[What the exercise asks]
Your reply should consist only of the lines from the one with "Viewport: 1200px width, 900px height." through the end of the entries, transcribed exactly. Pictures stay out.

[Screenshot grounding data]
________

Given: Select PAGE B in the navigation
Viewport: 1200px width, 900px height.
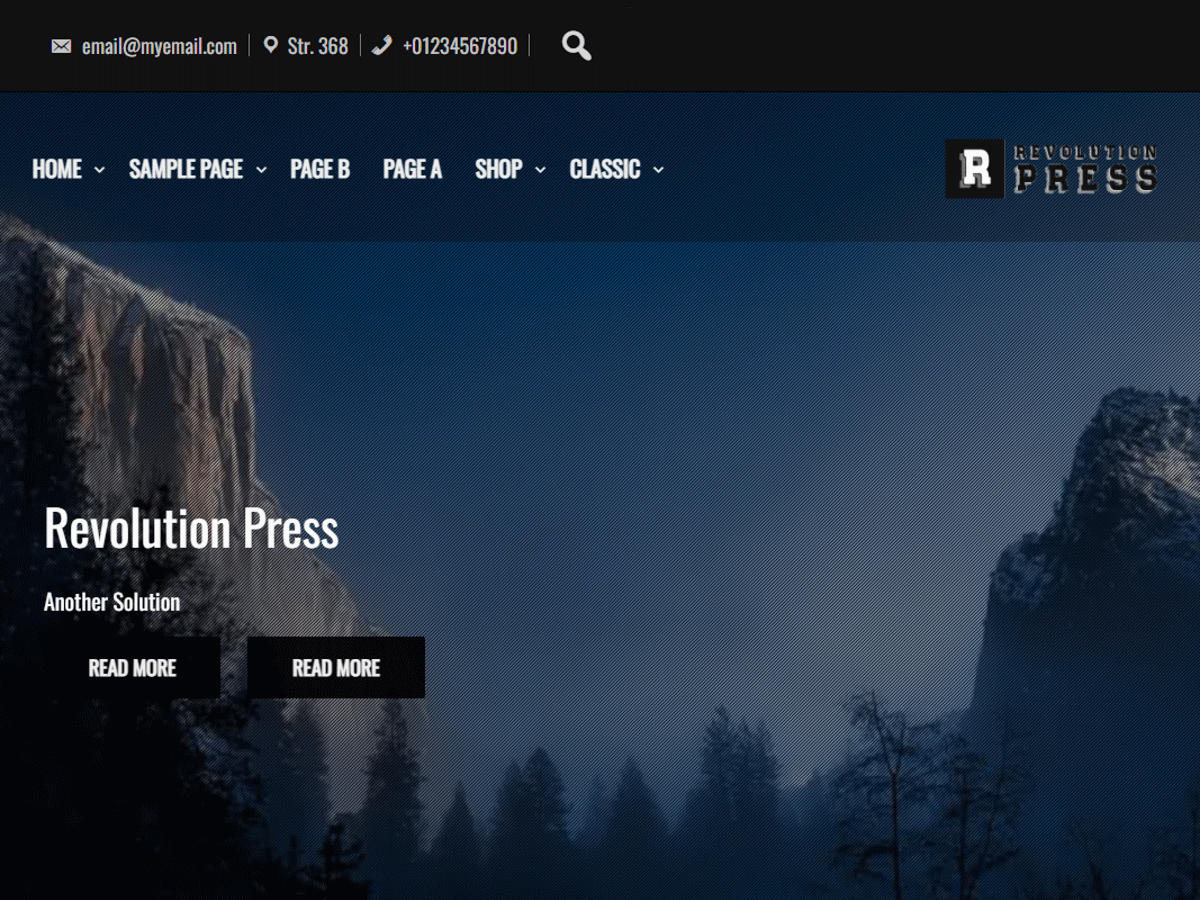Looking at the screenshot, I should (x=320, y=170).
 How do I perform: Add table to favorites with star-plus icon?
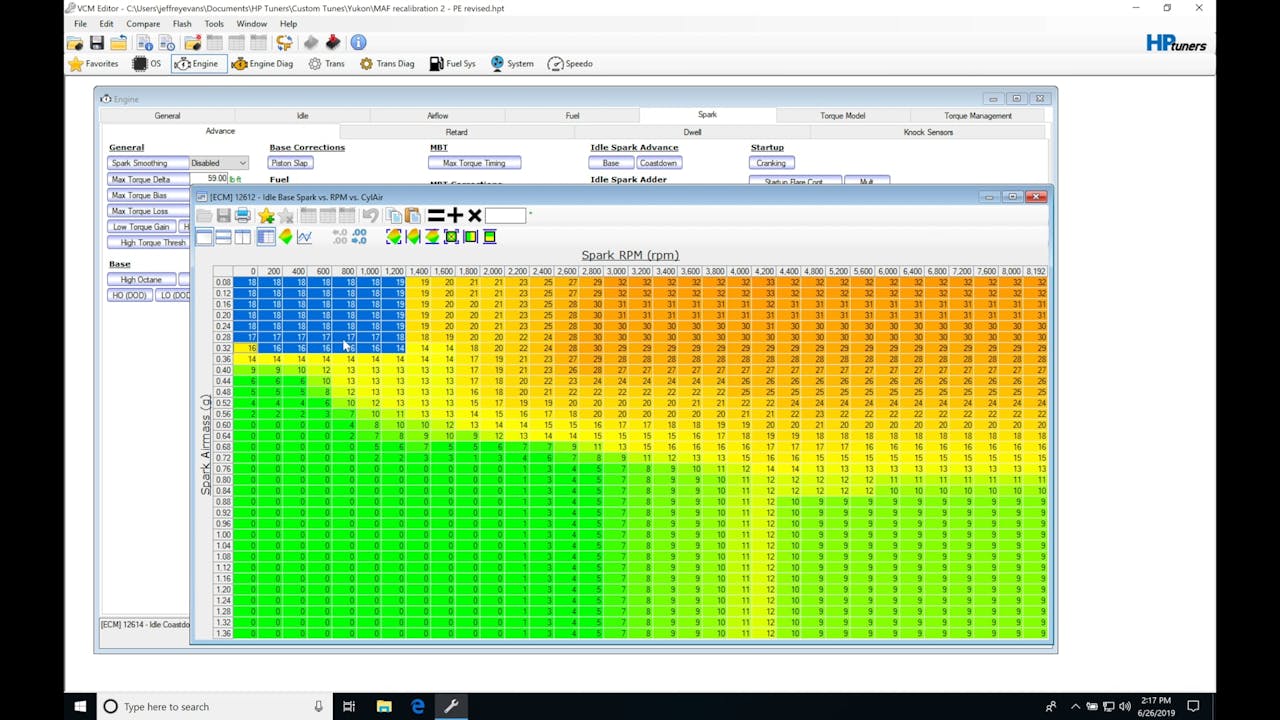tap(266, 216)
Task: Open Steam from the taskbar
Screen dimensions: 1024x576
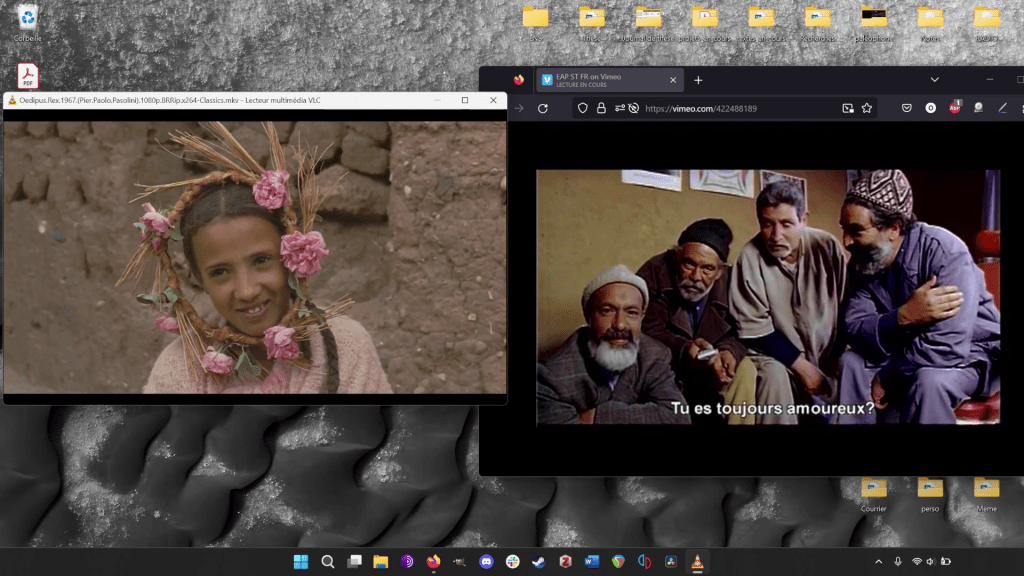Action: tap(539, 562)
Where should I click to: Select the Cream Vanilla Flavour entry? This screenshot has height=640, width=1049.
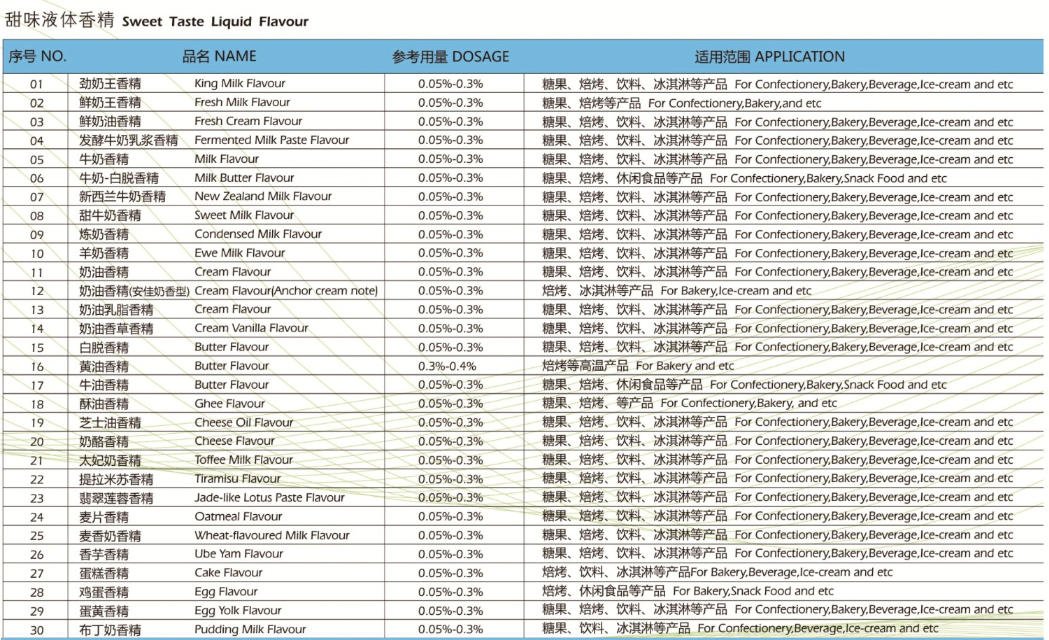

________

[Exercise result]
Viewport: 1200px width, 900px height.
Looking at the screenshot, I should (x=320, y=170).
 How do I perform: Add table to favorites with star-plus icon?
tap(266, 216)
Task: Open Steam from the taskbar
Screen dimensions: 1024x576
Action: tap(539, 562)
Where should I click to: Select the Cream Vanilla Flavour entry? This screenshot has height=640, width=1049.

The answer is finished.